Hi, all!
I'm developing library online catalog. The catalog will record bibliographic information, subject headings, links (for digital material) of books, websites, journals, DVDs, etc.
The catalog my library is currently using stores records in UTF-8. The cataloging standards require storage of a title in both its original script and its transliterated script; and a library may translate the title into the language of the native speakers for its patron's needs. The storage is fine; it's the retrieval that is flummoxing us.
If we see a title like the following, I make sure I record all three versions of the title, original, translated (into English), and transliterated.
242 12 a A Japanese-English-Chinese dictionary of computer terms / c Hitachi. Omika Factory. y eng
245 10 6 880-01/$1 a Wa-Ei-Chu taiyaku denshi keisanki yogoshu / c Hitachi. Omika Factory.
880 10 6 245-01 a ????????????? / c Hitachi. Omika Factory.
(Ignore the codes. They are library codes analogous after a fashion to XML tags. See MARC cataloging if you're interested or ask me.)
The problem is that we can look up the title in the Romanized forms but not the kanji.
The library catalog is running on a Linux server; and the catalog itself stores the records in a MySQL database. The first filing indicator of the 242, 245, and 880 fields tells the catalog to index that version of the title and link it to this record; that's the "1" after the 242, 245, and 880. In order to get the catalog to retrieve the kanji, we have to add to the Linux box an extension called Elasticsearch; and then grapple hooks between Elasticsearch and the catalog. This problem occurs in other writing systems as well, e.g., Cyrillic. If I catalog "????? ? ???", I'll include the translation "War and Peace", and the transliteration "Voina i mir" just so that we and our patrons can retrieve the work.

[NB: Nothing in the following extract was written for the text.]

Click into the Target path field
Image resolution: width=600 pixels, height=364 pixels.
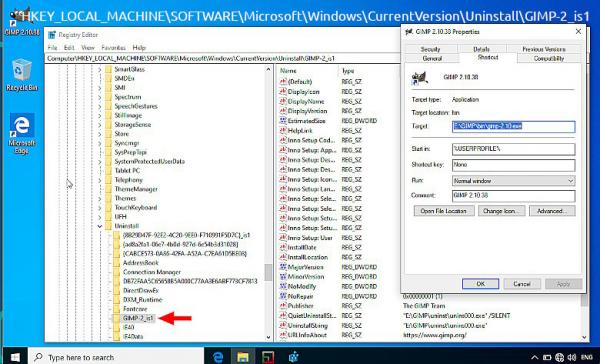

But I began thinking about Linux in my own little project. If I develop a Xojo application and compile a Linux version, will I have this type of retrieval problem regarding multilingual writing systems? Does Xojo's database engines automatically handle storage and retrieval of multiple writing systems or will I have to build in reliance on something like Elasticsearch? I know I'll have to make sure the interface recognizes and processes multilingual writing systems, but will the database be able to retrieve the non-Roman material as long as I store the data in UTF-8?
Thanks for your help, all.